▸ **GIVEN TEXT**:

+--

The Nokogiriyama Ropeway (鋸山ロープウェー, Nokogiri-yama Rōpuwē) is an aerial lift line and operator in Japan. The line climbs Mount Nokogiri (Nokogiri-yama) from the outer Tokyo Bay coast in Futtsu, Chiba. It opened in 1962. Nokogiriyama Ropeway Company belongs to Keisei Group.

==Outline==
===Chronicle===
- on 21 December 1962:The ropeway opened

==Stations==

| No | Name | Japanese | Distance | Elevation | Transfers |
|---|---|---|---|---|---|
|  | Nokogiriyama Sanroku Station | 鋸山山麓駅 | 0m | 106m | Hamakanaya Station (Uchibo Line)/ Kanaya Port (Tokyo-Wan Ferry) |
|  | Nokogiriyama Sancho Station | 鋸山山頂駅 | 680m | 329m |  |

==Basic data==
- Distance: 680 m
- Vertical interval: 223 m

== Access ==
By public transport: From Chiba Station, take a JR East Uchibo Line train to Hama-Kanaya Station (trains operate approximately once per hour, with a travel time of 85 minutes). From Hama-Kanaya Station it is a 700 m, 8-10 minute walk to the ropeway base station.

If travelling from central Tokyo, take the Sōbu Line (Rapid) train from Tokyo Station to Chiba Station (trains operate every 10-15 minutes, with a travel time of 40 minutes), then take the Uchibo Line as shown above.

+--

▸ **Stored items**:
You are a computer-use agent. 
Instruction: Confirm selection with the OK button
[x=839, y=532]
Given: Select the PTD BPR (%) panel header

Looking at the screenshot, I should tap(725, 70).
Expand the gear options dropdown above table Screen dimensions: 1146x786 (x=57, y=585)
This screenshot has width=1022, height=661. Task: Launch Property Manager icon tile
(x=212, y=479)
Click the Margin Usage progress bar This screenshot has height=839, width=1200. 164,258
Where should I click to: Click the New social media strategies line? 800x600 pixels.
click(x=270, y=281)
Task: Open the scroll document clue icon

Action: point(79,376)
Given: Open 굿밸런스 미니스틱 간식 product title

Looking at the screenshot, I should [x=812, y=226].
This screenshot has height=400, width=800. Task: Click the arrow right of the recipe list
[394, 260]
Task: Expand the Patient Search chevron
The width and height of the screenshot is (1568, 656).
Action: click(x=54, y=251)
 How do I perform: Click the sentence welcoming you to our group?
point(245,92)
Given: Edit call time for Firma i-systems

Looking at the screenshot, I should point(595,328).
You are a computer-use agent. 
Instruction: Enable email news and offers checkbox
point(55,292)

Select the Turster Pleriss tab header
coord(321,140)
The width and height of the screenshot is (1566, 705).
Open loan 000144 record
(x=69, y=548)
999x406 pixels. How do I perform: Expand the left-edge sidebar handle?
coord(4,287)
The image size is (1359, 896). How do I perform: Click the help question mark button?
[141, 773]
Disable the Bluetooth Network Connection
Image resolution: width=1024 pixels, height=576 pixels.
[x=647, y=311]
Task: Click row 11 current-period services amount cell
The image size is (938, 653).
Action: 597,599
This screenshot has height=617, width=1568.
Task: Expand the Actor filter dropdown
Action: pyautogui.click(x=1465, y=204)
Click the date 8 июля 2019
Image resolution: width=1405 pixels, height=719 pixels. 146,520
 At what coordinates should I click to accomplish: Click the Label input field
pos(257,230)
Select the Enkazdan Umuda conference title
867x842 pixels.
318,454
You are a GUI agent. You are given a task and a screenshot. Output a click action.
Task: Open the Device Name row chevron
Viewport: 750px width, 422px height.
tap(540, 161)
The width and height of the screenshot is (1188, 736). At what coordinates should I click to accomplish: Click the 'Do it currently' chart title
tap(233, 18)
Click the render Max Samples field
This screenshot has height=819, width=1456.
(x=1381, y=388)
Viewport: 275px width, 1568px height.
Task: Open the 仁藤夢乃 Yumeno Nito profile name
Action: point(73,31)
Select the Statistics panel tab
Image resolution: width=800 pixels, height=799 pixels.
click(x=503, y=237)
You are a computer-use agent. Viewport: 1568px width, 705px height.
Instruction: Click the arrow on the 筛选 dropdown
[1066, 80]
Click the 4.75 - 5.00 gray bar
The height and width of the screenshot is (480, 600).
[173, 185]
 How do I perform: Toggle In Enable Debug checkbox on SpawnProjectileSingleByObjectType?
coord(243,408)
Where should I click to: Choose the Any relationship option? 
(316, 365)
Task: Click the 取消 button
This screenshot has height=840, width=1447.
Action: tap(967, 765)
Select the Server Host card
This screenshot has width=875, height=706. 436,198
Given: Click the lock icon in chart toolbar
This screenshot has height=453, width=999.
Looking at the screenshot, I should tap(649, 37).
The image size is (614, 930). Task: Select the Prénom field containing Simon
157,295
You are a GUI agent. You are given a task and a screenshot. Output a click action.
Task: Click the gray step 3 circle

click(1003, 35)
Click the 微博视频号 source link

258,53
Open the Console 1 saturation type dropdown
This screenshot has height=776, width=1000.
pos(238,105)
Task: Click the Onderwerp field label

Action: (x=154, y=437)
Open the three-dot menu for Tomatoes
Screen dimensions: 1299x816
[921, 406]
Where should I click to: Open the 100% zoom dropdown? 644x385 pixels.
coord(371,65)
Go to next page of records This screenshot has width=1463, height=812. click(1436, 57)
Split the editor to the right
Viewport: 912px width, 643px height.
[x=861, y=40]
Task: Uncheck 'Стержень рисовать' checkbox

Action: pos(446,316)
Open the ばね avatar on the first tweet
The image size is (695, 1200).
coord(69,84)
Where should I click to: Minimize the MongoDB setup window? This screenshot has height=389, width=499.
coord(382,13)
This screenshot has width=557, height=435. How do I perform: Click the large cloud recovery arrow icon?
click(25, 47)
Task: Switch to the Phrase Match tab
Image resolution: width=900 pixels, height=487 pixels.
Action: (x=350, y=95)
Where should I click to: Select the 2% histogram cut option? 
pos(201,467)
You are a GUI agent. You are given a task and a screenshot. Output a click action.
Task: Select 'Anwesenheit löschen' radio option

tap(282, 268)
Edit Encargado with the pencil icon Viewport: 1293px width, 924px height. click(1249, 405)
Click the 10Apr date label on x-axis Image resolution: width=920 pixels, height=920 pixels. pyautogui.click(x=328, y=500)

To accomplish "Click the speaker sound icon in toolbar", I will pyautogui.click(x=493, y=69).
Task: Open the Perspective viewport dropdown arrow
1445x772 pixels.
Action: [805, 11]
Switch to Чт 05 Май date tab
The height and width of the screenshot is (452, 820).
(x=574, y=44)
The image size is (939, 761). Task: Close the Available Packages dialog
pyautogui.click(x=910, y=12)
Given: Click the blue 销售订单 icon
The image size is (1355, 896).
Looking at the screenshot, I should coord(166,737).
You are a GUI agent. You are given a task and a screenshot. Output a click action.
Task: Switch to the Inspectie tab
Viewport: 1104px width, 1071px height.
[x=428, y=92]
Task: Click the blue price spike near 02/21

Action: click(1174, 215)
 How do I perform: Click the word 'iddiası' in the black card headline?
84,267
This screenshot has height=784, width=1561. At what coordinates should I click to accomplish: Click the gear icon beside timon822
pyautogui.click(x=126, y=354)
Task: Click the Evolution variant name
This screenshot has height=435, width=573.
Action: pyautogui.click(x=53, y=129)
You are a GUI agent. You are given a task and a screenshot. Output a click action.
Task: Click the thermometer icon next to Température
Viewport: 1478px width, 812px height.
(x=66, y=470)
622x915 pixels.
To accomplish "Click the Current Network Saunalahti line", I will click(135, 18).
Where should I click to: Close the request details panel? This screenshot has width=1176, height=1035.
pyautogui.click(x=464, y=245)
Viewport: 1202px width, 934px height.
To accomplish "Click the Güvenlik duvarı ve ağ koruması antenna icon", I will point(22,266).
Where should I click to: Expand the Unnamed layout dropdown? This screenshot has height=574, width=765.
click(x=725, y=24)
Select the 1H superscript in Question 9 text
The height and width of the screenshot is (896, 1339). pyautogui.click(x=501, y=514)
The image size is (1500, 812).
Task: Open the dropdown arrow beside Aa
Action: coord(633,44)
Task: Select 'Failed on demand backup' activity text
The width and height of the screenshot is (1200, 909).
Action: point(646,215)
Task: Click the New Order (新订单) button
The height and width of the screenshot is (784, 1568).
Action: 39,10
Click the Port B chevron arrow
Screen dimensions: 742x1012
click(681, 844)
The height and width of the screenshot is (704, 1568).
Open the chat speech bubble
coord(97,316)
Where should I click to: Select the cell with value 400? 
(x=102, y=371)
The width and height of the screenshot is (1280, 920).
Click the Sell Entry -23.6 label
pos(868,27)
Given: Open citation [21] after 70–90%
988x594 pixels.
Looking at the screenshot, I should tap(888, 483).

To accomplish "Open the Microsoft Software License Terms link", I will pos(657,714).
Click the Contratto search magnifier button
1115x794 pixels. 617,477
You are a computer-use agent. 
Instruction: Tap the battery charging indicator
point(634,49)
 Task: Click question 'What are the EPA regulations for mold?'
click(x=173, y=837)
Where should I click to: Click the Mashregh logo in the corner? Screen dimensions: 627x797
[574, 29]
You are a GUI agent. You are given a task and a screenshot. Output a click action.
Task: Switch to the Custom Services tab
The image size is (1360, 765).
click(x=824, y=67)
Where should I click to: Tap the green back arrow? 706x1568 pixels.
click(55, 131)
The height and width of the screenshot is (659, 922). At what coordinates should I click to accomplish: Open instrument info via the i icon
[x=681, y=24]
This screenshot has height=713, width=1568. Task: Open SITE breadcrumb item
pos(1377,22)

+--

▸ **THE TASK**: Name every station mentioned in the text about the Nokogiriyama Ropeway, listing each one only once.

▸ **SOLUTION FOR THIS PROBLEM**:
- Nokogiriyama Sanroku Station
- Nokogiriyama Sancho Station
- Hamakanaya Station (also written Hama-Kanaya Station)
- Chiba Station
- Tokyo Station